To find out just why it’s so popular, we’ve done our research to convince you to add a Masai Mara safari to your travel wish list.
Abundance of wildlife
The Masai Mara is home to Africa’s famous Big Five species, as well as an abundance of other wildlife, including wildebeest, zebra, gazelle, antelope, ostrich, giraffe, cheetah, hyena and many more.
The great wildebeest migration
The Masai Mara also hosts the annual Great Migration of wildebeest between the months of July-October, as the herds will make their way from Tanzania’s Serengeti National Park, crossing the Nile crocodile-infested Mara river which forms an international border between Kenya and Tanzania, in search of better water and grass resources.
Often described as nature’s greatest spectacles, the great migration is one of Africa’s most dramatic survival stories. To stay up to date on the whereabouts of the herds, here’s a great wildebeest migration tracking map.
Excellent birding opportunities
Apart from its abundance of wildlife in the Masai Mara, birding enthusiasts are treated when visiting to a huge variety of birflife.
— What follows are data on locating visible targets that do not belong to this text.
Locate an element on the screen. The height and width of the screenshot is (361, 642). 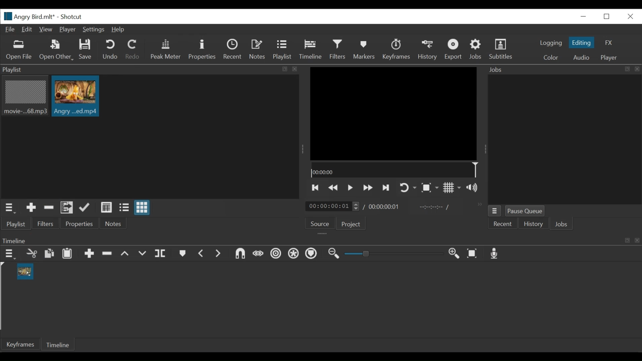
Filters is located at coordinates (46, 223).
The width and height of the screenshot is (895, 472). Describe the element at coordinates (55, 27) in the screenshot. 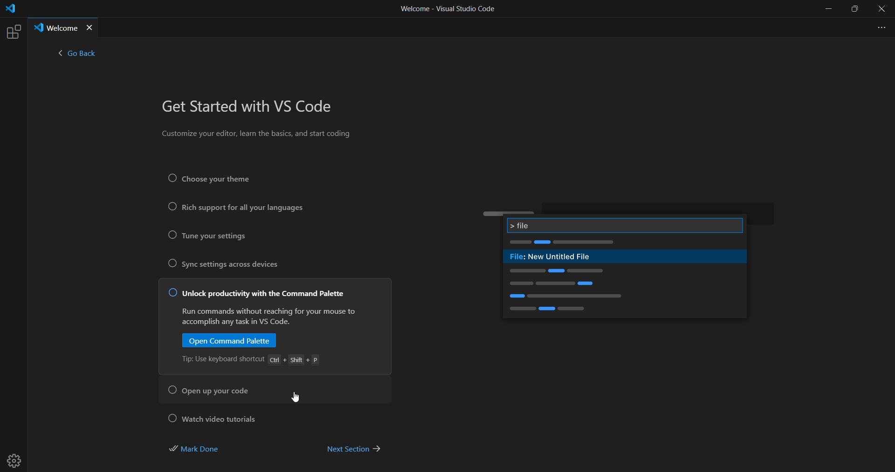

I see `Welcome` at that location.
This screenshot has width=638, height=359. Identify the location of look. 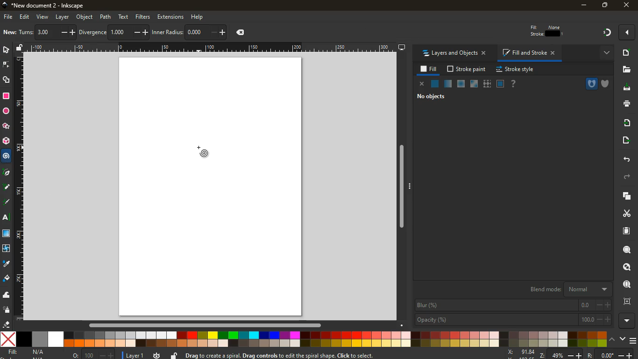
(625, 268).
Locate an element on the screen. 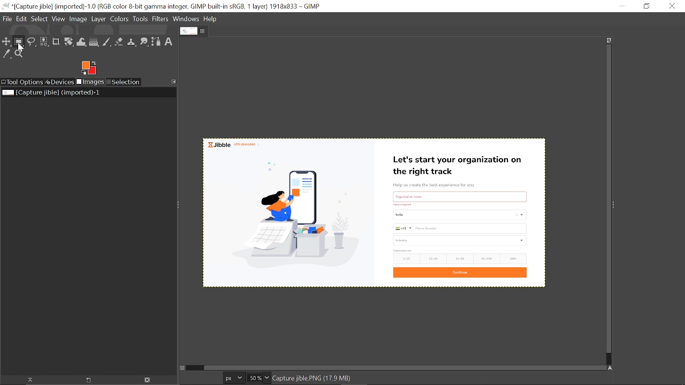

It’s estimated that there are over 570 recorded species of birds in the reserve, which includes species such as the Red-Winged Schalow’s Turaco, White-Tipped Crest, Ross Turaco, Orange Buff Pel’s Fishing Owl, Wary Guinea Fowl and the roaming Secretary bird.
Home of the big cats
The Masai Mara is often known as the ‘kingdom of lions’ as they dominate the grasslands of the reserve. The reserve is also home to the popular BBC series, Big Cat Diaries.
It’s well maintained
The Masai Mara National is the most well maintained Kenyan wildlife reserve and accommodates travellers with modest to more high end budgets. If you’re looking for an authentic African safari, then the Mara should be destination of choice.